On 26 Oct 2008, at 12:42, Günther Noack wrote:

> Hi!
>
> Am 25.10.2008 um 20:15 schrieb David Chisnall:
>> You shouldn't call selValue directly - the compiler will insert this
>> call for you.
>
> You're right. It works now. :-)

Great.

>>> Segfault.st:
>>> 'a string' class name log.
>>> This produces a segfault in objc_msg_dispatch.
>>
>> Do you get any warnings about name being a polymorphic selector?  I
>> suspect name is returning a char*, but the compiler is finding one
>> that returns an object, so it's trying to send a message to it
>> directly.  Also, is there a reason you didn't do:
>>
>> 'a string' className log.
>
> I don't get the polymorphic selector warning. However, it works when I
> use the className method instead. :-) Thanks for the hint!
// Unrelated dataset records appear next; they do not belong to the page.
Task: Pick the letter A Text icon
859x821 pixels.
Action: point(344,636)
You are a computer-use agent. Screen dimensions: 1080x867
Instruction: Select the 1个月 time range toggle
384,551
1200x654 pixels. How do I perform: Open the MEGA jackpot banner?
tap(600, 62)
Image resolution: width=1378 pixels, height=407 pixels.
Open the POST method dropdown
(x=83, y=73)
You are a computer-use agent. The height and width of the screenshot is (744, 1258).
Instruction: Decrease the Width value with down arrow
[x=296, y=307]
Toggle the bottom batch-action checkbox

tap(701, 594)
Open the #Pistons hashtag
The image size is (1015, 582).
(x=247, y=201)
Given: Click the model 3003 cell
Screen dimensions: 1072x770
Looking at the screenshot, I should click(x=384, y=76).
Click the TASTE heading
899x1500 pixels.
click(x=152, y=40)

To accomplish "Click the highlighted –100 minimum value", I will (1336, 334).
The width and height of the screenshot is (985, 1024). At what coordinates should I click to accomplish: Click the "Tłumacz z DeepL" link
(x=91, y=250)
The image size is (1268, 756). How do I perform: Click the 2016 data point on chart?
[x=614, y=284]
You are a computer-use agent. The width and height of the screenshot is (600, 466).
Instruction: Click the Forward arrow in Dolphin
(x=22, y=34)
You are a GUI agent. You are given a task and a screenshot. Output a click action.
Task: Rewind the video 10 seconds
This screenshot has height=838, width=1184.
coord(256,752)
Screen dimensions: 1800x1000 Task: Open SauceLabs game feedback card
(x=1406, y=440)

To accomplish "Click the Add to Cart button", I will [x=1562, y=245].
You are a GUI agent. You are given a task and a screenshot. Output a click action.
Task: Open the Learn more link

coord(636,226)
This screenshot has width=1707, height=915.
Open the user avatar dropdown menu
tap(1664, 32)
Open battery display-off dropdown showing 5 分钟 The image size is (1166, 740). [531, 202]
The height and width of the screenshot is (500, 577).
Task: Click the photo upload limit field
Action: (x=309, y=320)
That's odd then.  I'll have to poke around and see what it's actually  
doing when it calls +name.  I couldn't find this method documented on  
NSObject or NSString.

> As I forgot to attach the Smalltalk files, here's the file  
> (Segfault.st) that produces the
> segfault when doing "'a string' class name log.". I also attached a  
> file
> with a couple of very simple SUnit-style tests. (Operators.st)

Do you want to commit these?  I think Eric or Truls was going to start  
working on unit tests for Smalltalk, but this looks like a good start.

> I also came across problems with -[NSArray select:] not working. In  
> the select:
> method, which is implemented in Objective-C, the block returns a  
> BigInt object
> pointer, which always evaluates to true. Inserting a call to - 
> boolValue fixes the
> issue. It's up to you to decide whether this is a clean solution  
> w.r.t to your
> automatic type conversion architecture.

Yup, that's my bug.  I forgot that nil and 0 are different in  
Smalltalk, but not in ObjC.  I've committed your fix.